Monday, January 17

Sucky Movie

Last night, me and the ol' college buddies hunkered down in The Sanctum to chill, have our monthly dose of unhealthy pizza, soda and dessert, rummage through my stuff, and to talk about current events and old times. Somehow, even after all that, we still managed to watch the latest (and perhaps last) movie in the Blade series of films with Wesley Snipes. We watched the flick from a decently clear dvd, though the sound seemed oddly and slightly out of sync, making it kinda like an old kung fu movie. The third film, entitled Blade Trinity, has the 'Daywalker' Blade (half-vampire, half-human hybrid Snipes) returning with scraggly sidekick/weapons developer/mentor Abraham Whistler (Kris Kristofferson), still out regularly hunting vampires who prey on the human population.
The film begins though with a team of the bloodsuckers, led by evil hottie Danica Talos (Parker Posey), entering an ancient tomb in Iraq and finding something- scary. The CG monstrocity (which looks like a cross between Giger's Alien, Sauron from LOTR and the monster from Species) is actually THE vampire- the first of his kind, known to the world as... DRACULA.
Well, these days though, he's known simply as Drake (John Doe's Dominic Purcell), and for most of the film he appears as a foppy Euro-hunk. Not exactly the picture of Dracula you'd expect at all. Anyway, Drake 'allows' Danica and her crew to take him back to urban USA, where they concoct a scheme to take out their greatest enemy- Blade- and rule the world. In pretty short order, Blade is exposed to the public at large, hunted down by the authorities and left hanging in the wind alone.
But not for long. Blade Trinity marks the debut of The Nightstalkers, a network of vampire-hunters working in secret to aid Blade in fighting the bloodsucker threat. Chief among them are Abigail Whistler (a HOT Jessica Biel), ol' Abe's kick-ass daughter who loves killing vamps while listening to MP3s, and Hannibal King (Van Wilder's Ryan Reynolds), a former vampire who's equally at home shooting snappy funnies as he is shooting UV bullets. Despite some initial friction, Blade and the 'rookies' soon prove to be a potent team as they work to use the appearance of Drake as the way to defeat the vampire threat once and for all.

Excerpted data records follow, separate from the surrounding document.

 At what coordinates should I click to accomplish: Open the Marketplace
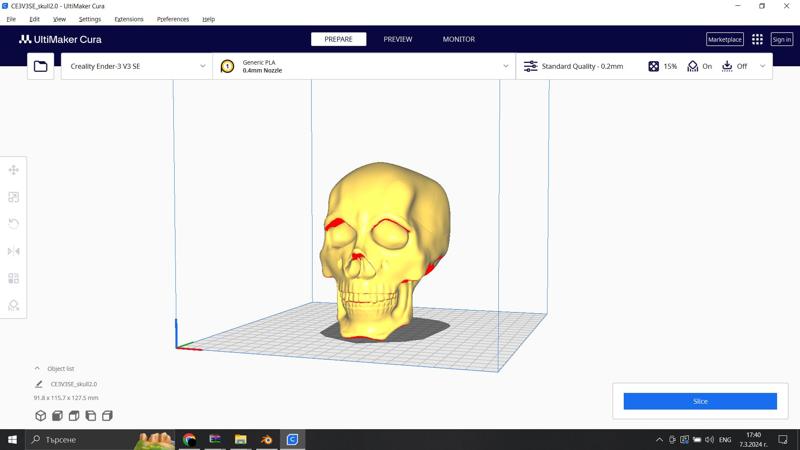pos(724,39)
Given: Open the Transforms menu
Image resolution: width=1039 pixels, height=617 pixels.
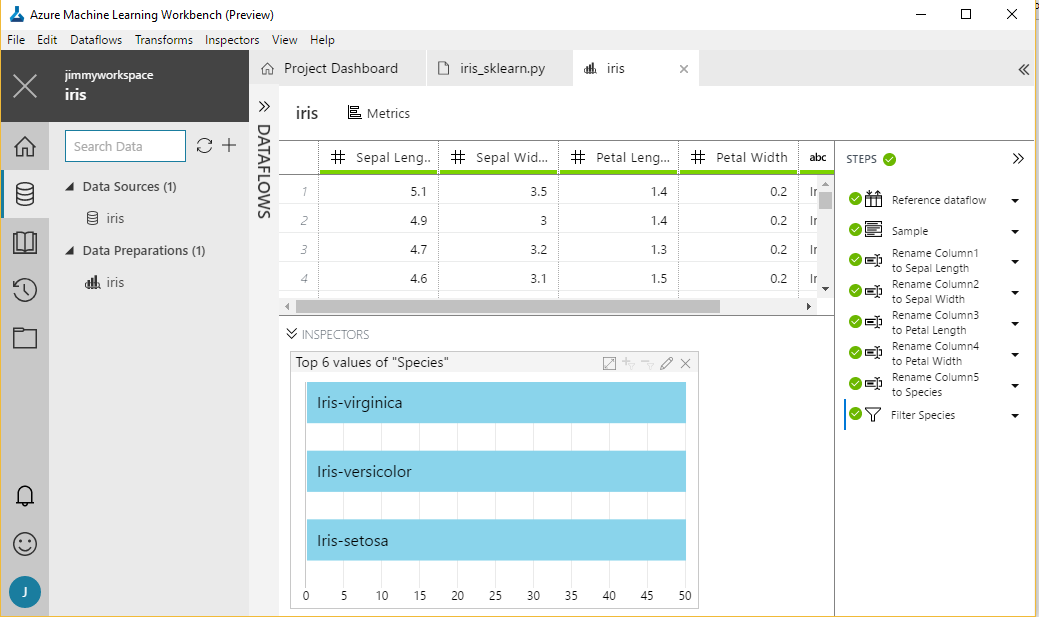Looking at the screenshot, I should [x=163, y=40].
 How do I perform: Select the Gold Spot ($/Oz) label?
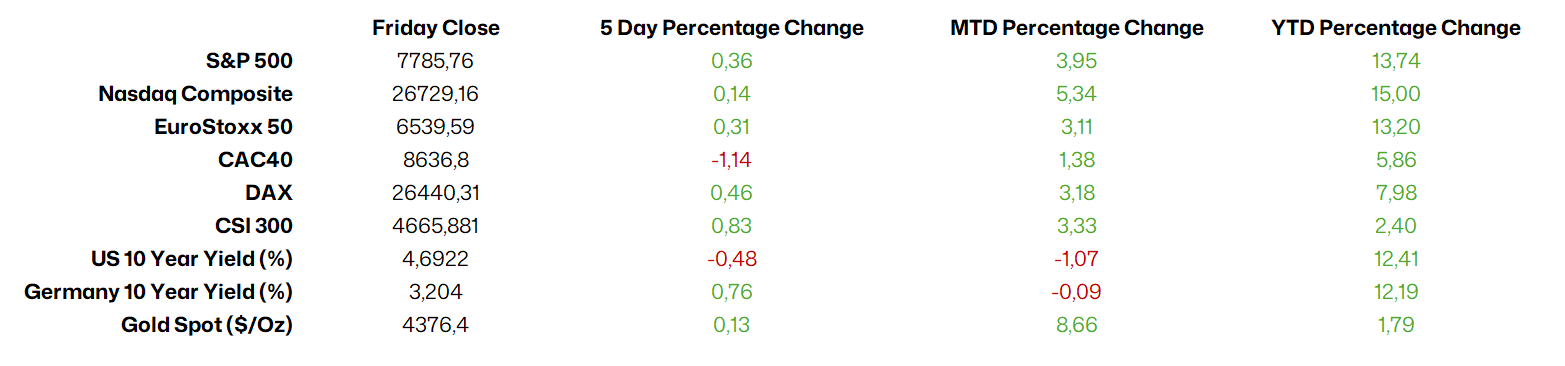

There are lots of good stuff in this movie. The action is still something to watch, though the quality of the fights is still markedly the least in the Blade series. Abby Whistler and Hannibal King are pretty cool characters, with King providing the movie with some pretty funny lines in between the action. However, we had our bones to pick.
For the most part, the fault lies in the baddies- Parker Posey's Danica Talos and her gang (including WWE superstar Triple H AKA Paul Michael Levesque as main henchman Jarko Grimwood) seem to drift around without really much of a plan, save to serve as straight men to Ryan Reynold's jokes. No one really stands out as too formidable (Triple H DOES get to do some wrestling moves, but is woefully underused- he's a LOT more menacing as his WWE heel persona). But the cake is taken by Drake AKA Dracula, who is simply the most unimpressive, not-scary, not formidable Dracula/Blade main villain in the trilogy. Stephen Dorff'sDeacon Frost in the first movie or Luke Goss' Nomak in Blade II, or even Ron Perlman's Reinhart were cooler, more dangerous and infinitely more fun than the Euro-trash man-whore main villain of Blade Trinity. Yawn.

In the end, we had a few laughs from Hannibal King, gaped at the hotness of Jessica Biel, watched the strangely by-the-numbers fights. Watching Trinity just made me glad that I decided to watch Kung Fu Hustle instead of this run-of-the-mill timesucker in the cinemas. Oh well.